まずポールのキャラが最高にいい。性格も男前だし、話すこと話すこと洒落が効いててパンチがあって面白い。それに超いい奴!友達になりたい。
オタクたちもイギリスとアメリカの文化的ギャップで何箇所も面白いところがあるし2人共いいキャラしてる。すごく笑顔が素敵。

楽しい奴らとドライブ旅行も行ってみたいなあとか思うよ。

警察やらなにやらにずっと追われてるんだけどそいつらの馬鹿馬鹿しい駆け引きとかちょっとしたアクションとかも面白くて終始笑いっぱなし。スピルバーグにETのアドバイスしてるとことかめちゃくちゃおもしろい。
SF名作映画のパロディも随所に散りばめられているらしいんだけど、分からなくても面白くできてるから大丈夫。

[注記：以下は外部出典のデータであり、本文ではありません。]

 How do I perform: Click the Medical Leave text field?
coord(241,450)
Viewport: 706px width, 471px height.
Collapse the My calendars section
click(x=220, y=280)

終盤とあるポールと関わりの深い人物のところに行ってその人がラストまで同行するんだけど、その人に向けてポールの言う言葉がもうかっこ良すぎて。「あーオレにも言ってー」って。
一旦スルーして、「あれ、お別れの言葉は?」からのホゥ!!!!(←心の中で快哉を叫ぶ声)。最後に又惚れ直す。